Whether you’re making this for a special weekend breakfast, teaching your kids that healthy food can be joyful, or simply treating yourself to something warm and comforting, this oatmeal fall recipe never disappoints. It’s flexible enough to adapt to whatever ingredients you have on hand, yet special enough to feel like a real treat.

Apple Cinnamon Oatmeal Porridge
Equipment
- Medium saucepan
- Medium skillet (10-inch)
- Wooden spoon
- Serving bowls
- Spatula
Ingredients
For the Oatmeal
- 1 cup Thick-cut rolled oats, organic See FAQ section to make oatmeal thicker or thinner, depending on preference
- 3 cups Almond milk You can sub with whole milk, plant-based milk, or water
- ½ cup Sweetened condensed milk Reduce to ¼ cup for less sweetness
- 2-3 tbsp Pure maple syrup You can sub with organic cane sugar or brown sugar
- 1 tsp Vanilla extract
- 1-2 tsp Apple pie spice See Notes for homemade blend option
- Pinch Sea salt
For the Sautéed Apples Topping
- 1 whole Organic apple sliced; See FAQ for types of apples that can be used
- 2 tbsp Unsalted butter You can sub with salted butter + omit salt
- ¼ cup Organic brown sugar
- 1 tsp Apple pie spice
- 1 tsp Vanilla extract
- Pinch Sea salt
Optional Garnish
- to taste Toasted walnuts or pecans See Notes!

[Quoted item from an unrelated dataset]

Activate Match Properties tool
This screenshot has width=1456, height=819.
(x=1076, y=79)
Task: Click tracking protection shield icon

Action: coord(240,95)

- sprinkle Apple pie spice
- to taste Crumble topping See Blog Post for How to Make
- to taste Granola
Instructions
- Add the rolled oats and almond milk to a medium saucepan over medium-high heat, stirring until everything combines smoothly. Bring the mixture to a boil, then lower the heat to a gentle simmer, stirring occasionally for 8–10 minutes. At the halfway point, stir in the sweetened condensed milk and keep simmering until the oats become thick, swollen, and gorgeously fluffy.
- Once your oats have simmered, stir in the maple syrup, vanilla extract, and apple pie spice blend, letting everything bubble together for another 1–2 minutes. The oatmeal should look creamy with just a little liquid remaining—this creates that silky, luxurious texture that makes apple cinnamon oatmeal porridge so irresistible. Remove from heat and set aside while you prepare the apples.
- In a medium 10-inch skillet over medium-high heat, add the unsalted butter and let it melt until it’s foaming gently. Add the brown sugar, apple pie spice, and vanilla extract, stirring everything together until combined and it begins to bubble slightly—this takes about 1–2 minutes. The butter-sugar mixture should smell absolutely divine, like fall in a pan.
- Add your sliced apples to the skillet and toss them gently until they’re completely coated with that buttery, spiced mixture. Cook for another 3–4 minutes, stirring occasionally, until the apples turn tender and the sauce thickens into a glossy coating. You’ll notice the apples releasing their natural juices while the edges caramelize slightly—this is exactly what you want for those bursts of sweet, tart flavor.
- Remove your sautéed apples from heat and let them cool for a moment so they won’t be scorching hot. Portion your creamy oatmeal bowl into serving bowls, then generously spoon those beautiful sautéed apples and all their spiced sauce right on top. Finish with toasted walnuts, a sprinkle of apple pie spice, crumble topping, and granola if you’re feeling extra—each addition adds another layer of texture and warmth to your healthy recipe with cinnamon.